--- Exercise objective ---
The lines wanted run from the first one below through the one with "Click the mobile search magnifier icon". Return them exactly.

--- Input data ---
···

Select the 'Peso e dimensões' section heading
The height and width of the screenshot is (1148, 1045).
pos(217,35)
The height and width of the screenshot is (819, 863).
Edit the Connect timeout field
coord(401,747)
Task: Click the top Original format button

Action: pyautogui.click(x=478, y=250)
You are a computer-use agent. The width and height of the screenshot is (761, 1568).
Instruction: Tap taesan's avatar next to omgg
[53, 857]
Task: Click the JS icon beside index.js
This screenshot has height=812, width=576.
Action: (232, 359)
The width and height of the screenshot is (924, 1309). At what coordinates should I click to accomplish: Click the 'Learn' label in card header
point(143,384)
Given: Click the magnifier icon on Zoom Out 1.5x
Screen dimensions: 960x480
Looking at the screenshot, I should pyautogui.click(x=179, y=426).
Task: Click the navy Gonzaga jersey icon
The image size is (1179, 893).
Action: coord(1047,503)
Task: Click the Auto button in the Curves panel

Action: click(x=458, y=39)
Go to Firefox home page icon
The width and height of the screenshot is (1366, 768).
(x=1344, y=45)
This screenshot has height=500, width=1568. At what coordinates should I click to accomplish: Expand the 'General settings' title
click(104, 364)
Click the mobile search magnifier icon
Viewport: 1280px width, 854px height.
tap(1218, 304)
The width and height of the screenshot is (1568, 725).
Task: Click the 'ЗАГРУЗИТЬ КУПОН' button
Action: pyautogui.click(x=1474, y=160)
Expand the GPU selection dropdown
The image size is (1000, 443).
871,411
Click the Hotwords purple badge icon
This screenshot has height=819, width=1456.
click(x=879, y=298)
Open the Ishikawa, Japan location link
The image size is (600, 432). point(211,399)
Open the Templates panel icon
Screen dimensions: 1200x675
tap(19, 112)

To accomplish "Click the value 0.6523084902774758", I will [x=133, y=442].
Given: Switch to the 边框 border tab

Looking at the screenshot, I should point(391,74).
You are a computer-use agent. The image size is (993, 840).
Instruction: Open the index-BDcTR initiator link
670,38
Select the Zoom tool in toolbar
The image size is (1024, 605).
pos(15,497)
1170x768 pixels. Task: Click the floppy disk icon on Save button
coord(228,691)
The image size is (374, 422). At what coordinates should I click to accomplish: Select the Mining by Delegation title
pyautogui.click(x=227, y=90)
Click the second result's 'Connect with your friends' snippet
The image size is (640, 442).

···

--- Response ---
Select the 'Peso e dimensões' section heading
The height and width of the screenshot is (1148, 1045).
pos(217,35)
The height and width of the screenshot is (819, 863).
Edit the Connect timeout field
coord(401,747)
Task: Click the top Original format button

Action: pyautogui.click(x=478, y=250)
You are a computer-use agent. The width and height of the screenshot is (761, 1568).
Instruction: Tap taesan's avatar next to omgg
[53, 857]
Task: Click the JS icon beside index.js
This screenshot has height=812, width=576.
Action: (232, 359)
The width and height of the screenshot is (924, 1309). At what coordinates should I click to accomplish: Click the 'Learn' label in card header
point(143,384)
Given: Click the magnifier icon on Zoom Out 1.5x
Screen dimensions: 960x480
Looking at the screenshot, I should pyautogui.click(x=179, y=426).
Task: Click the navy Gonzaga jersey icon
The image size is (1179, 893).
Action: coord(1047,503)
Task: Click the Auto button in the Curves panel

Action: click(x=458, y=39)
Go to Firefox home page icon
The width and height of the screenshot is (1366, 768).
(x=1344, y=45)
This screenshot has height=500, width=1568. At what coordinates should I click to accomplish: Expand the 'General settings' title
click(104, 364)
Click the mobile search magnifier icon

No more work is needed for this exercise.